There have been a couple of interesting responses from registered reps so far.
One broker said
FINRA should keep its nose out of what reps are paid to move from one firm to another and that signing bonuses have no effect on advice given to clients.
He said the concern should instead be focused on those who churn accounts or move clients into higher fee products to boost their 12-month production levels so they could qualify for a larger signing bonus.
Another rep also mentions the fact that bonuses are determined based on the previous 12-months’ production and ponders if a rep would have to disclose a bonus if he or she remained at the current firm.
This rep agreed that signing bonuses have no bearing on the advice given to clients.
But at least one fee-only planner has a different view. His comment states observations over the years that commission-based and fee-based compensation has indeed influenced advice to clients who follow advisors from one firm to another.
This invites two questions: Is it a conflict of interest for a rep to change firms simply to further his or her career (jumpstarted by a significant signing bonus) and, with trust issues still at the forefront of client-advisor relationships, why wouldn’t a rep disclose a signing bonus along with citing client benefits as part of the reason to move to a different firm?
Secondly, there is the December 28, 2012 SEC two-year extension of the non-discretionary principal trading rule. Does that help clarify the issue of trust? Should the practical implications of the extension of that rule also be disclosed to clients?
Fiduciary firm fi360 says
that non-discretionary principal trading occurs more often than thought and that it creates problems and added costs for investors.
The fact is, some less actively trading clients may be better off paying commissions instead of fees.
Would reps who charge commissions to some of their clients on that basis receive hefty signing bonuses to change firms and, if so, would they be reticent to disclose it?
It is questionable that many clients are even aware of these issues.

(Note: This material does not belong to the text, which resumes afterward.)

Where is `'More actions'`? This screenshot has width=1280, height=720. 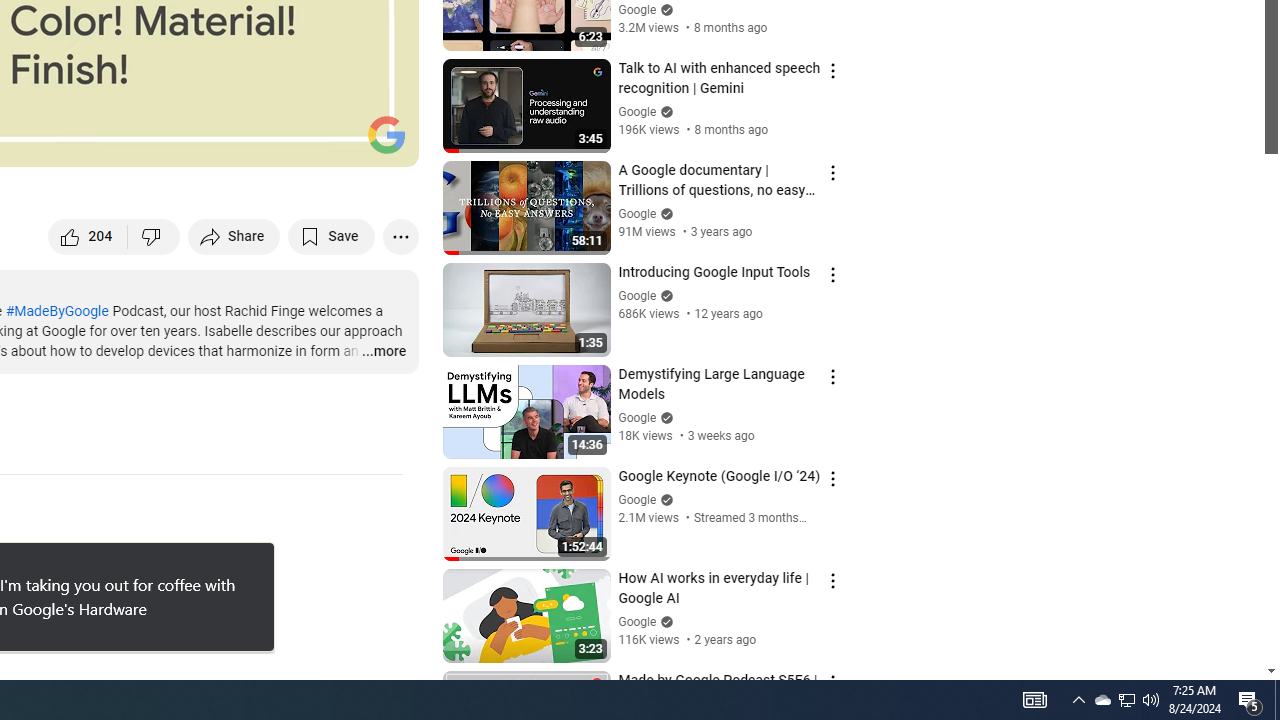
'More actions' is located at coordinates (400, 235).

Even so, is it any wonder clients still are unsure about the focus of our industry?
A recent IPI study shows that 28% of wealthy investors are not exactly confident about the investment strategies their advisors have devised for them. Twenty-three percent are flat out concerned. Another 49% are neutral.
Whether it’s the fiduciary standard, the bonus disclosure rule, or the non-discretionary principal trading rule, there is a single—and hopefully, obvious—message here.

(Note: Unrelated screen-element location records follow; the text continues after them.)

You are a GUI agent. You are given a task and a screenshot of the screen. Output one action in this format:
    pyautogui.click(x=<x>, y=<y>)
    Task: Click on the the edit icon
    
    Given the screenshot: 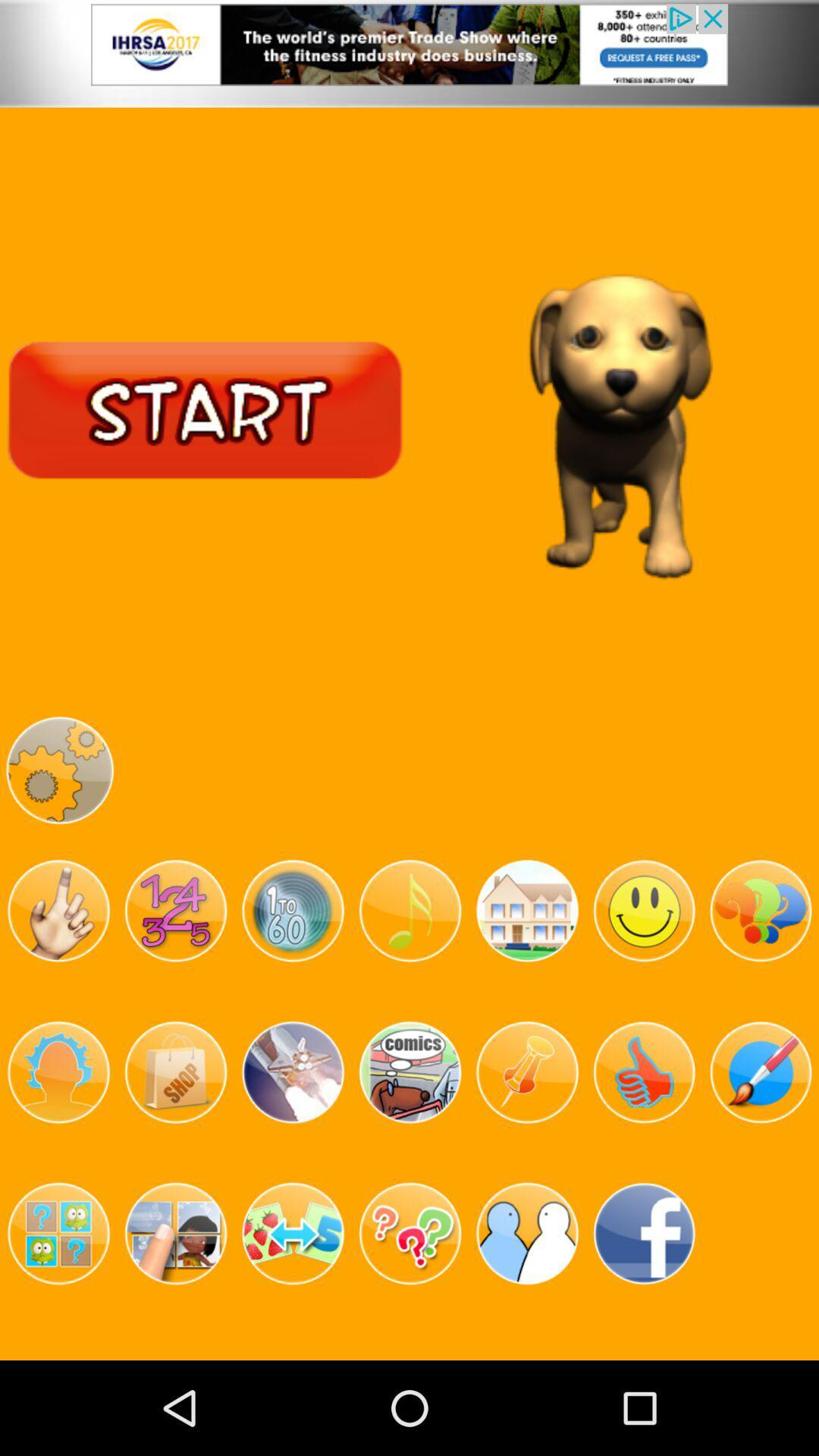 What is the action you would take?
    pyautogui.click(x=761, y=1147)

A goodly percentage of investors are so unclear that we, their advisors, are working with their best interests first and foremost at heart that they are moving the bulk of their wealth management either to internal resources or to someone else they know well.
This means that there is a serious gap in the client-advisor relationship. Is it up to FINRA and the SEC to close that gap?
One rep’s comments about the FINRA bonus disclosure rule stated that investors choose advisors for one of three reasons:
a) the advisor is a friend or relative
b) the advisor has been recommended by a friend or relative
c) a firm assigned an advisor to the client when he or she called in
Is that really the criteria investors should use when selecting someone to manage the proceeds of their life’s work?
Most clients probably are not sophisticated enough to know the questions they need to ask when interviewing an advisor.
At the very least, clients should be educated first that they need to do their own due diligence when choosing an advisor and secondly on the criteria that should be included.
Who better to offer them that education than you? Is that a differentiating step you could take to rebuild client trust in what seems to be a nebulous industry environment?